Prototypes scale. As your model backbone improves, the prototypes get stronger too.
Hard facts matter. Anchoring memory in prototypes creates “ground truth” for the system to lean on when generating.
We’ve been exploring similar patterns at Pieces. In some of our OCR cleanup experiments, we’ve paired extraction with narrative generation loops to make reasoning more robust. The parallel here is obvious: if you want reliable long-term context, you need more than lightweight embeddings. You need prototypes.
Why who comes first
Zoom out, and you’ll see why people are the most important entity class. Projects, goals, and blockers matter, but they’re transient. What persists, what shapes the story of any company or product are the people.
If a system knows who you work with, everything else comes into focus:
Projects link to the teammates who drive them
Goals are tied to their champions
Blockers are often person-to-person misalignments
Founders and builders know this intuitively. Scaling doesn’t happen through abstract systems alone, it happens through people. A memory system that treats who as the primary anchor aligns with how organizations actually operate.
Where this leads
So what’s the practical takeaway? For anyone working on long-term memory — whether in consumer apps, productivity tools, or AI copilots don’t just store text and timelines. Persist the prototypes. Start with people.
That might look like:
Saving the exact names and titles of collaborators when they appear
Capturing profile pictures or voice samples for key entities
Anchoring projects or tables with representative artifacts (logos, top images, canonical versions)

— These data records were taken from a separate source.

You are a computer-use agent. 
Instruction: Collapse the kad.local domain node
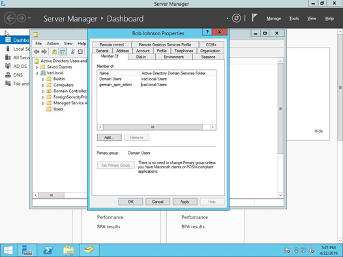tap(37, 73)
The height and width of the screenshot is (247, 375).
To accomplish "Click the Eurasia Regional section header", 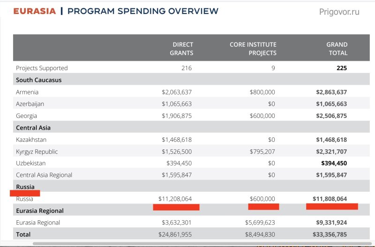I will click(x=40, y=211).
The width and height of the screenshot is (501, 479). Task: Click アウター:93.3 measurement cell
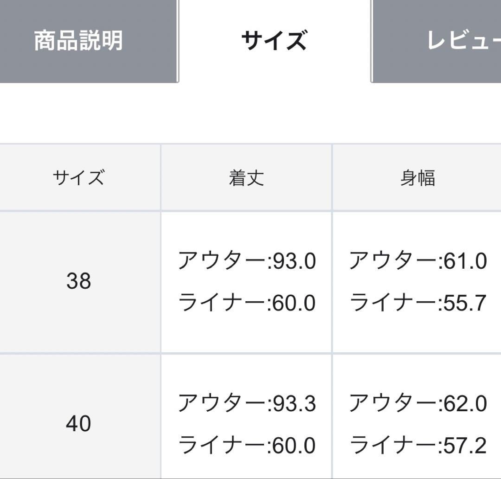[x=246, y=404]
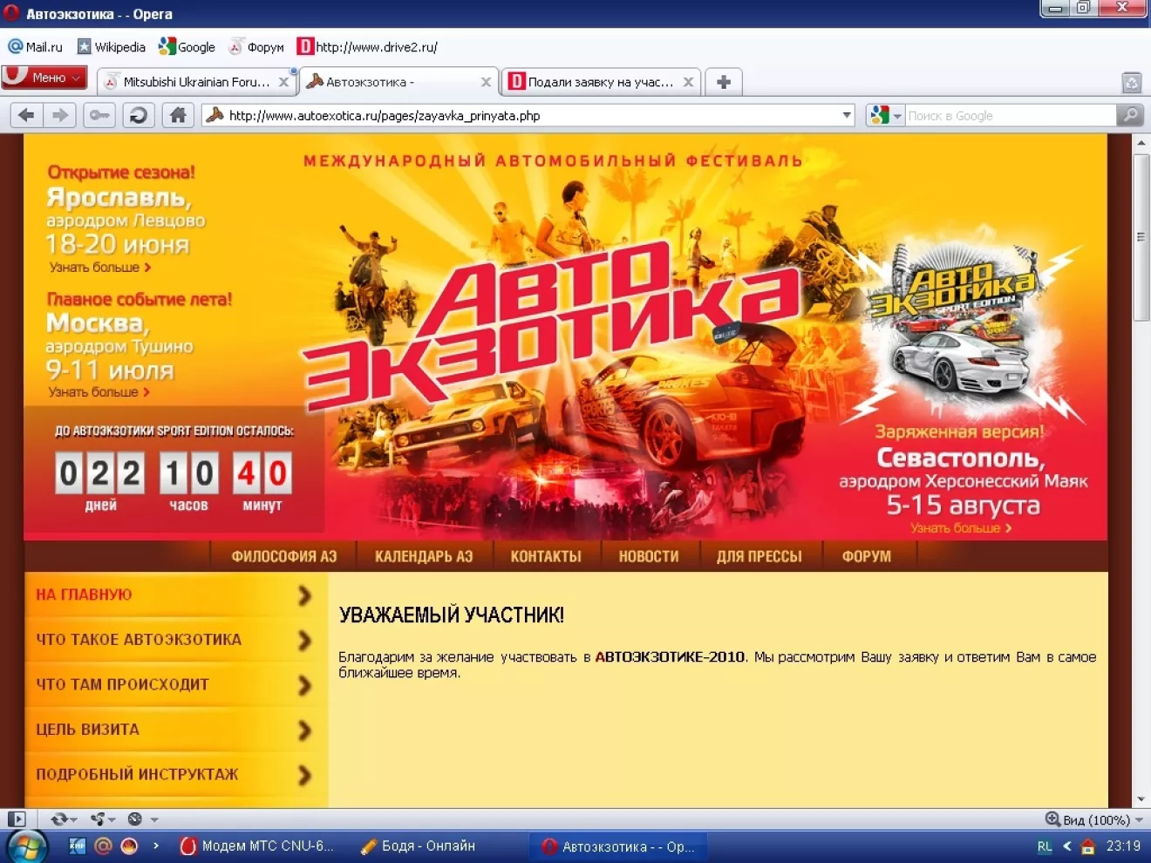Open the password wand key button

point(99,115)
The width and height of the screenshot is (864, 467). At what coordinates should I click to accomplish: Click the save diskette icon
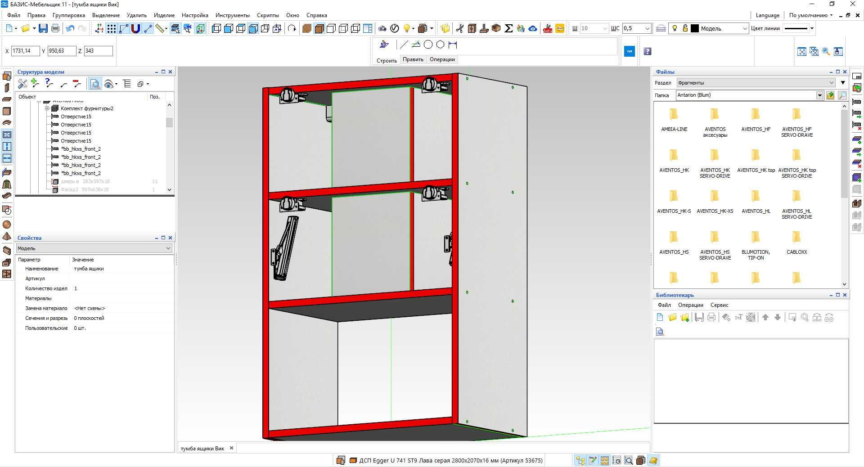[43, 28]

From there, build semantic graphs that tie everything together. Let prototypes do the heavy lifting of disambiguation.
The irony is that scaling memory isn’t about abstracting further away. It’s about grounding more deeply in the concrete details that persist and nothing persists more than who.
Closing thought
The ByteDance paper is light on some implementation details, but the direction feels right. If we want long-term memory that feels robust, useful, and human, we need to stop thinking in generic tokens and start thinking in entities.
And the most important entity to start with is the simplest one: the people you work with every day.
Because in “who, what, where, when, why,” the answer always starts with who.